(Stored data entries)

· · · · ·

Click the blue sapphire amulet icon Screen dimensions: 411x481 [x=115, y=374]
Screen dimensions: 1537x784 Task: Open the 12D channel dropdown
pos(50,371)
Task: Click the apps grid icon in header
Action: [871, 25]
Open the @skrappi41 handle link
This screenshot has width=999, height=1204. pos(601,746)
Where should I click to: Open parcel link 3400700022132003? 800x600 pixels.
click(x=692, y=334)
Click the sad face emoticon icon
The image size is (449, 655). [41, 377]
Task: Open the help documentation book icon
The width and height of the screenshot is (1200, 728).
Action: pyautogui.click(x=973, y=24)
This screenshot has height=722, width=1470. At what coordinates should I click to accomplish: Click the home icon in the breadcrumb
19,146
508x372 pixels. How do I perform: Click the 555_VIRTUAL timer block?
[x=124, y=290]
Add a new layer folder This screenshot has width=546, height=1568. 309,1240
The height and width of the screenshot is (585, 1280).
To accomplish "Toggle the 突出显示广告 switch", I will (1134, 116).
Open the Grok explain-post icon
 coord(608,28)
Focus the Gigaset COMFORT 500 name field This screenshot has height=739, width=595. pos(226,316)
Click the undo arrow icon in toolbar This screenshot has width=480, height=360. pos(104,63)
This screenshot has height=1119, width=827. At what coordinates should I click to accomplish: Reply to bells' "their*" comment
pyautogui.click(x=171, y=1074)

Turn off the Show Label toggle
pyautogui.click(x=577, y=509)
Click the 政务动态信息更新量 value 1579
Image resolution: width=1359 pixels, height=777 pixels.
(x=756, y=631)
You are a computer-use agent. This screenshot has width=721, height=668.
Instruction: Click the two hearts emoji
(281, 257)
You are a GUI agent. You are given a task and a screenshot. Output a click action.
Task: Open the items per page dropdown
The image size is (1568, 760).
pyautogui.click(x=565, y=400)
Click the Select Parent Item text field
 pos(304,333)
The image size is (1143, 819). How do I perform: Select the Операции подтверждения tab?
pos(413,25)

· · · · ·

- WHAT IS REQUIRED: In the entries, find the line containing "Turn off the Show Label toggle" and output it and all remaining lines exactly.

- RESPONSE FOR THIS EXERCISE:
Turn off the Show Label toggle
pyautogui.click(x=577, y=509)
Click the 政务动态信息更新量 value 1579
Image resolution: width=1359 pixels, height=777 pixels.
(x=756, y=631)
You are a computer-use agent. This screenshot has width=721, height=668.
Instruction: Click the two hearts emoji
(281, 257)
You are a GUI agent. You are given a task and a screenshot. Output a click action.
Task: Open the items per page dropdown
The image size is (1568, 760).
pyautogui.click(x=565, y=400)
Click the Select Parent Item text field
 pos(304,333)
The image size is (1143, 819). How do I perform: Select the Операции подтверждения tab?
pos(413,25)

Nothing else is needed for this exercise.